Hue A term used to describe the entire range of colors of the spectrum; hue is the component that determines just what color you are using. In gradients, when you use a color model in which hue is a component, you can create rainbow effects.

Image Processing Capturing and manipulating images in order to enhance or extract information.

Image Resolution The number of pixels per unit length of image. For example, pixels per inch, pixels per millimeter, or pixels wide.

Media Any digitally printable substrate.

Moiré A visible pattern that occurs when one or more halftone screens are misregistered in a color image.

Palette A thumbnail of all available colors to a computer or devices. The palette allows the user to chose which colors are available for the computer to display. The more colors the larger the data and the more processing time required to display your images. If the system uses 24-bit color, then over 16.7 million colors are included in the palette.
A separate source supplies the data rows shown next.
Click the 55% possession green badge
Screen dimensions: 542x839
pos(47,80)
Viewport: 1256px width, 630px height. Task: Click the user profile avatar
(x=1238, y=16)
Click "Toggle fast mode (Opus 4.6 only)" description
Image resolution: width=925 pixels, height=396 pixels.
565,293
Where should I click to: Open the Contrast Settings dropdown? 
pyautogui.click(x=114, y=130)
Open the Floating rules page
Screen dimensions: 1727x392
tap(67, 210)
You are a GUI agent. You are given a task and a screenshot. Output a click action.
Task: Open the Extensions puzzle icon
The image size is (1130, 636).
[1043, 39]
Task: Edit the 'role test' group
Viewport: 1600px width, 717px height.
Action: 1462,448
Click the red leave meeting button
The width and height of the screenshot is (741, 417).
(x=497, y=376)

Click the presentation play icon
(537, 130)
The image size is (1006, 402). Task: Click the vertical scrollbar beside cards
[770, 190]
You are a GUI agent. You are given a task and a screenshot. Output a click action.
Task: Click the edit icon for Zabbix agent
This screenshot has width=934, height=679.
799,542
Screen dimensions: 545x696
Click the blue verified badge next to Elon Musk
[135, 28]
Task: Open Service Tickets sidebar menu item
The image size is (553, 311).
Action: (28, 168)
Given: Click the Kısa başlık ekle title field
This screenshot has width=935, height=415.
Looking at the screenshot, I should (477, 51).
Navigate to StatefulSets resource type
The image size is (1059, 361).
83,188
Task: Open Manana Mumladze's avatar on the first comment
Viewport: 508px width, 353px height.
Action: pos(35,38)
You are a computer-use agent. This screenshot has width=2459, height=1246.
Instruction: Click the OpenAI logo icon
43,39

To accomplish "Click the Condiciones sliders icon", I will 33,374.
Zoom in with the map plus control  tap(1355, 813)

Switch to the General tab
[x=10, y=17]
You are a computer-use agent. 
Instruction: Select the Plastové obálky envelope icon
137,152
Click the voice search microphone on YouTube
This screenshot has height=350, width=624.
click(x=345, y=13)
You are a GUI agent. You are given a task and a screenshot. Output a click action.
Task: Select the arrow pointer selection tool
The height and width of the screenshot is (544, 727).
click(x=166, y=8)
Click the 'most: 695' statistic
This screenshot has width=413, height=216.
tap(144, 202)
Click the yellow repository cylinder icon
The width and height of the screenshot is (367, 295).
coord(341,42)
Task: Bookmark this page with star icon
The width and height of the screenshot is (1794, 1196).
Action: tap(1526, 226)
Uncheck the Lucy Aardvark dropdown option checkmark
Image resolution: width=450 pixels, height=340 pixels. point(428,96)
Pixel A single unit of color on a RGB monitor.

Print on Demand The ability to print small lots of an edition at different times.

Raster Raster images are made up of individual dots; each of which have a defined value that precisely identifies its specific color, size and place within the image. (Also known as bitmapped images.)

RGB Short for Red, Green, and Blue; the primary colors used to simulate natural color on computer monitors and television sets.

RIP (Raster Image Processing) A piece of hardware or software that converts objectoriented graphics and fonts into the bitmaps required for output on a printer.

Saturation The degree to which a color is undiluted by white light. If a color is 100 percent saturated, it contains no white light. If a color has no saturation, it is a shade of gray.

Smoothing Averaging pixels with their neighbors. It reduces contrast and simulates an out-of-focus image.

Scanning Digitizing an analog image.

True Color Color that has a depth of 24-bits and 16.7 million colors.